Another common misconception is that buyers must assume or pay trade payables to continue operating the business, which is almost never true. If secured creditors evaluate a purchase price using that perspective, then they will almost certainly miscalculate the benefit to them. Experienced workout officers view the purchase price with a firm understanding of their lien position and ask for clarification about whether other debts are being assumed, paid at closing or eliminated via settlement, foreclosure or some other mechanism. Of course, there are some circumstances when it makes sense to allow payment of certain subordinated debts because it is either critical to capturing the going concern value or gaining needed cooperation from a creditor body.

Evaluating Outcome Without Factoring Costs

Lenders, like sellers, can sometimes lock into a number they hear and then proceed to seek approval for that number, only to later find out the deal nets less.
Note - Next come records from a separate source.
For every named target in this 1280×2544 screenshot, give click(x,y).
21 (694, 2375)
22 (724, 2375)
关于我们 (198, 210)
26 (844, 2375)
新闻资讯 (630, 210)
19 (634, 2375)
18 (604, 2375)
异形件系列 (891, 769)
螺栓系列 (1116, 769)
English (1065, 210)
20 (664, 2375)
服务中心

This can occur for many reasons, but these are the more obvious ones:

  • Delinquent ad valorem taxes, like property and personal property tax, that must be paid to transfer title
  • Mechanics’ and other special priority liens, such as PACA liens on produce inventory that can jump in front of a secured creditor
  • Certain pieces of equipment may have been financed by the manufacturer or a leasing company and are included in the purchase price but don’t generate proceeds to the lender
  • Employee obligations, WARN Act claims and other similar items
  • Escrowed dollars for potential environmental cleanup and/or delinquent taxes related to business asset sales with real property, which some states require
  • Necessary payouts to trade creditors, or in the case of bankruptcy, creditor committees that must be paid first for the court to approve the sale
  • Professional fees to brokers, investment bankers, auctioneers, attorneys and other related professionals

Bottom line, make sure you know the costs and net proceeds before presenting an offer for approval because it is hard to get people to backup once they lock into an expected payout.

No one pursues an exit intending to leave money on the table or have it drag out for months, but all too often, that is precisely what happens. This article addresses the most common mistakes that lenders make in workout situations. Becoming aware of the pitfalls and paying attention to the details will lead to a better process and maximized recovery — not to mention happier creditors.